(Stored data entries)

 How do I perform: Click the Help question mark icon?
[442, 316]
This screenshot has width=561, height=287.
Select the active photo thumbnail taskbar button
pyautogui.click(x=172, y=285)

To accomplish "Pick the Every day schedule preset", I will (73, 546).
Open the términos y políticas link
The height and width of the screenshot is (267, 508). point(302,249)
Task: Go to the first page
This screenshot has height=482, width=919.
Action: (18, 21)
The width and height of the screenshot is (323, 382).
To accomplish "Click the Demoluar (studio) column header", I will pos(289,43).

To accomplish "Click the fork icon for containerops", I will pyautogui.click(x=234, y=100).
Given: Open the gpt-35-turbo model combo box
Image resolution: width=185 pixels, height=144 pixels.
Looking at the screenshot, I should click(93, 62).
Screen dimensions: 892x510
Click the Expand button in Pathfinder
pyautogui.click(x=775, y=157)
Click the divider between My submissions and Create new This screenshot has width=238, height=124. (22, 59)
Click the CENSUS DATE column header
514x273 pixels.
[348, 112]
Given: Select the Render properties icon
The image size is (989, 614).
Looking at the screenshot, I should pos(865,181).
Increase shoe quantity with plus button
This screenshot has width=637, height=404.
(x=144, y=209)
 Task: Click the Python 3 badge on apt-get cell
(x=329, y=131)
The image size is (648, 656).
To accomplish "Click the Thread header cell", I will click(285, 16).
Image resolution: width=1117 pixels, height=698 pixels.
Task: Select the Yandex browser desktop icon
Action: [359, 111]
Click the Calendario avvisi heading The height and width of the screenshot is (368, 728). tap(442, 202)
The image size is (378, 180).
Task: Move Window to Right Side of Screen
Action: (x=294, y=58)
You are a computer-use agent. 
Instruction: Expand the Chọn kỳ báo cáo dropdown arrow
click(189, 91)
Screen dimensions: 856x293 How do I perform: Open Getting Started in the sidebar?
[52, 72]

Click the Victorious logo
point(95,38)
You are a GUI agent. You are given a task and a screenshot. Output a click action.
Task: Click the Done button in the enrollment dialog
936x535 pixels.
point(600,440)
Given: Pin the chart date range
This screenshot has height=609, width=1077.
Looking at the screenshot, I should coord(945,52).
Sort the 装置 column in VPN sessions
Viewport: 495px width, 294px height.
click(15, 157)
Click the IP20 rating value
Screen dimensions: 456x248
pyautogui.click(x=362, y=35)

> [REQUIRED ACTION]: Set down exactly the lines of the data above, beginning with the line that has "The width and" and ending with the line that has "Given: Open the gpt-35-turbo model combo box", and no others.

> [RESPONSE TO THIS EXERCISE]:
The width and height of the screenshot is (323, 382).
To accomplish "Click the Demoluar (studio) column header", I will pos(289,43).

To accomplish "Click the fork icon for containerops", I will pyautogui.click(x=234, y=100).
Given: Open the gpt-35-turbo model combo box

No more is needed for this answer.